Not only were the sights of this coast such as to terrify the imagination, but so likewise were the sounds. Though this was the lee side of the island, and was protected from the high swell which, raised by the south-east trade wind, breaks so furiously on the back of Trinidad, yet the sea rolled in very heavily with a stupendous roar that was echoed with dismal, hollow reverberations among the rocky ravines. After the breaking of a higher wave than usual, great masses of water would be dashed up the sides of a cliff to a great height. Deep fiords opened out in places; but even these afforded no shelter. Within them the sea raged as furiously as it did outside.
This remote and rarely visited island was evidently a favourite breeding-place for several varieties of sea-birds. Vast numbers flew through the rigging of the vessel, uttering savage cries. So unaccustomed were they to the sight of man that they showed no timidity, but rather indignation, at his invasion, and a disposition to drive him off again.

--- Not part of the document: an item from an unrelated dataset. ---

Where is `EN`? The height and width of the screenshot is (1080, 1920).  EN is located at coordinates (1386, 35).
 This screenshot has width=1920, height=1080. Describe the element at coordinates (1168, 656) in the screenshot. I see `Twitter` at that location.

Many of them wheeled round the heads of the sailors with angry shrieks, approaching so near that they could easily have been caught with the hand.
"I don't at all like the look of the island of Trinidad," said Baptiste. "It is the most inhospitable place I have ever seen. I am not surprised that no one cares to live here. How large is it?"
"It is about fifteen miles round," Carew replied. "The Portuguese tried centuries ago to establish a settlement here, but they soon abandoned it. It is very barren, and so dangerous a surge breaks continually round every part of it that it is often impossible to effect a landing for weeks at a time."